Problem requirements =
Take the records below and retype them line by line, from the first line through the one containing "This screenshot has height=587, width=900."; stop there.

Task data =
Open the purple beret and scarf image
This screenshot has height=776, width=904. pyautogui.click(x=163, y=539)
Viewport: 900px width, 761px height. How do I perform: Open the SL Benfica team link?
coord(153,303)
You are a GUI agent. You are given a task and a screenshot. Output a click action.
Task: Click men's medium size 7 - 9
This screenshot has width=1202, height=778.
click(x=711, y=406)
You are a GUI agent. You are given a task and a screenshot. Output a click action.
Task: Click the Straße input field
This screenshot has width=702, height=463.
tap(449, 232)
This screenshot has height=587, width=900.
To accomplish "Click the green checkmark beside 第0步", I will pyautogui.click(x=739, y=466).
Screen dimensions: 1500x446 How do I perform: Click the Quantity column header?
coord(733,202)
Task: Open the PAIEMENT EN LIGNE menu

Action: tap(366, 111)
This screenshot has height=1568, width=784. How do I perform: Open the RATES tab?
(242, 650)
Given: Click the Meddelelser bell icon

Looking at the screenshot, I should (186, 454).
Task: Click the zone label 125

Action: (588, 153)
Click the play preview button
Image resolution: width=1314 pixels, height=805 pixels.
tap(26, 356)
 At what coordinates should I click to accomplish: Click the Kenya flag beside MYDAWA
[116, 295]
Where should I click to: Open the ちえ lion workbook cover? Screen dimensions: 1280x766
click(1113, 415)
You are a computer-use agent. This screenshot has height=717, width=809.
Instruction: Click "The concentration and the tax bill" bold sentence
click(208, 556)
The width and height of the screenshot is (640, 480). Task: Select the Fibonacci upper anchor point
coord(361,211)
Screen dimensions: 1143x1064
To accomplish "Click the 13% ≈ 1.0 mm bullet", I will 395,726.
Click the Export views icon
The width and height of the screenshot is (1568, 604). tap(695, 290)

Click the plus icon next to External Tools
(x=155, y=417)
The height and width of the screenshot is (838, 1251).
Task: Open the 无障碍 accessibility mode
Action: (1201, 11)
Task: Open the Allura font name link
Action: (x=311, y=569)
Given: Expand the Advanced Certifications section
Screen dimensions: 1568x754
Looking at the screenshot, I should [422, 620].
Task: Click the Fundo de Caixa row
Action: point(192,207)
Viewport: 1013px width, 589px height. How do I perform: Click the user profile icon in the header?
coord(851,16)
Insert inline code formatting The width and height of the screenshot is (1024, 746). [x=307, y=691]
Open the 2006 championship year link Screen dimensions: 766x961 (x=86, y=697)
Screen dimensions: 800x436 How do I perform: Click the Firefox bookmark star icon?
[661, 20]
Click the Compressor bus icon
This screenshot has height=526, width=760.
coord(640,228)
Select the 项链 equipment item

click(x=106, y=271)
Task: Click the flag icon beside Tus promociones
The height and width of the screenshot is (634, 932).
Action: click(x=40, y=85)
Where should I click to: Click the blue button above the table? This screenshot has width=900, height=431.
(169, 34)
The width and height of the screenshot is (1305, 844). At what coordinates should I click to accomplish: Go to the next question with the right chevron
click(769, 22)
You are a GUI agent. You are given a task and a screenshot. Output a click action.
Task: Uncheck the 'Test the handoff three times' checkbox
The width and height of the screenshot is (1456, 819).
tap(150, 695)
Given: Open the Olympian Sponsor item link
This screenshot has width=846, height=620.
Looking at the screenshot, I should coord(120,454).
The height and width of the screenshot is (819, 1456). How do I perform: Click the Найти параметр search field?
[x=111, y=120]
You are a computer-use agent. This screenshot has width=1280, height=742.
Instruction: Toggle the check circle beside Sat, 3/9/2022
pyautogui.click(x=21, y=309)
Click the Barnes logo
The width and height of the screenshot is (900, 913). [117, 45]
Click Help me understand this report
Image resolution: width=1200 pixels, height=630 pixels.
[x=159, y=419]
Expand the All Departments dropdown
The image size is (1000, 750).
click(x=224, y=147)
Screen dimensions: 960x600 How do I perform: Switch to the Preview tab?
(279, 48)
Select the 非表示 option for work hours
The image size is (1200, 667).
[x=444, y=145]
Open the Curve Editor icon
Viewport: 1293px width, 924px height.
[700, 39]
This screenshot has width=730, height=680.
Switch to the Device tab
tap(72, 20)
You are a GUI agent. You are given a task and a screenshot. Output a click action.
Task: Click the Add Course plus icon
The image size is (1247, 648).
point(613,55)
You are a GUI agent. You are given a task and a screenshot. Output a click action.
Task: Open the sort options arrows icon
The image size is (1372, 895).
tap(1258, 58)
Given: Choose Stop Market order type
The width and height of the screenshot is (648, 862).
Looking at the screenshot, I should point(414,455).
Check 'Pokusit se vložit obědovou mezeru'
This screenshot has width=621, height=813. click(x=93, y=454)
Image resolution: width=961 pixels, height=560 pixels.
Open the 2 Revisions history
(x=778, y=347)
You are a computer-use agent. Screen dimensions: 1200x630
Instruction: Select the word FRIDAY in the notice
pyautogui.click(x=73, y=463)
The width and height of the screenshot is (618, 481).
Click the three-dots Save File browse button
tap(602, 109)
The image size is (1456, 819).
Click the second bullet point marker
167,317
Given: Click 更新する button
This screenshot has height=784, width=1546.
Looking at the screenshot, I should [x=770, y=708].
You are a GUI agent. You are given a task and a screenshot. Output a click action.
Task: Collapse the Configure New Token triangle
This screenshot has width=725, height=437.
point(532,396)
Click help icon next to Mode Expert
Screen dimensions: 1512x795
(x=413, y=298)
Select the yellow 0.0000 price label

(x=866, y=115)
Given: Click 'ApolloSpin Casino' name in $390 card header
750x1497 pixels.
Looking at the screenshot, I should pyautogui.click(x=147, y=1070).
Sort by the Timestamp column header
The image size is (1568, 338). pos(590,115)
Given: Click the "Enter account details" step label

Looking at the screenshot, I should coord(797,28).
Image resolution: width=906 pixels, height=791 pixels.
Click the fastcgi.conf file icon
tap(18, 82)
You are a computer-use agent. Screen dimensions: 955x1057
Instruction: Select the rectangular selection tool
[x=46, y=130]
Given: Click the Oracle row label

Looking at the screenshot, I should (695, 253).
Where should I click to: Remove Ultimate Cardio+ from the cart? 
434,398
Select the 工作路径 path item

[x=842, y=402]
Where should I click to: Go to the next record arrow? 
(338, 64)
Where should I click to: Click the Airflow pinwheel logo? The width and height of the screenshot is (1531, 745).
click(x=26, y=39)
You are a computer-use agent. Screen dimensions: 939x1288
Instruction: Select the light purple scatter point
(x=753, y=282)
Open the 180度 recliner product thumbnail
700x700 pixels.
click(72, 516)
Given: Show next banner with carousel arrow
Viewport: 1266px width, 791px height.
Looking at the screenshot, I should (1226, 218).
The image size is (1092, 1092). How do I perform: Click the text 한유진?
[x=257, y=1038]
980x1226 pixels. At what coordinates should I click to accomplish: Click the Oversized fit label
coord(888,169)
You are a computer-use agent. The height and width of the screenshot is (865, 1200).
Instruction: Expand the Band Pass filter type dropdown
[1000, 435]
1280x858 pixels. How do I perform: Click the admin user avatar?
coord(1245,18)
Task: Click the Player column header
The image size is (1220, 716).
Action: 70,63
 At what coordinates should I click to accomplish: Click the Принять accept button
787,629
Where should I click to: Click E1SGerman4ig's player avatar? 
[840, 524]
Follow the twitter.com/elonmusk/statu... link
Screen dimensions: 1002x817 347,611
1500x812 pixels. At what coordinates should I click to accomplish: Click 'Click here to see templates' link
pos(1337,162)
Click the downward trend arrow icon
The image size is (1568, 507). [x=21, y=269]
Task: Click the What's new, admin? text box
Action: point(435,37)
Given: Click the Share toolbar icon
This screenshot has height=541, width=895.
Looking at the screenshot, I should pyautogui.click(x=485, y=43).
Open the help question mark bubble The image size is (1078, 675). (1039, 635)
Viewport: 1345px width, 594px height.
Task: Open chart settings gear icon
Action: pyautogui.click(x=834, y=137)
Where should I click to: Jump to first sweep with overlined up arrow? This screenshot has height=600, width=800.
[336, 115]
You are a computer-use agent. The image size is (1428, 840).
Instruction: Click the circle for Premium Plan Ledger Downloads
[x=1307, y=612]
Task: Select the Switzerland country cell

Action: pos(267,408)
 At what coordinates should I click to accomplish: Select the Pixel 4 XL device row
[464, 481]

Answer area =
Open the purple beret and scarf image
This screenshot has height=776, width=904. pyautogui.click(x=163, y=539)
Viewport: 900px width, 761px height. How do I perform: Open the SL Benfica team link?
coord(153,303)
You are a GUI agent. You are given a task and a screenshot. Output a click action.
Task: Click men's medium size 7 - 9
This screenshot has width=1202, height=778.
click(x=711, y=406)
You are a GUI agent. You are given a task and a screenshot. Output a click action.
Task: Click the Straße input field
This screenshot has width=702, height=463.
tap(449, 232)
This screenshot has height=587, width=900.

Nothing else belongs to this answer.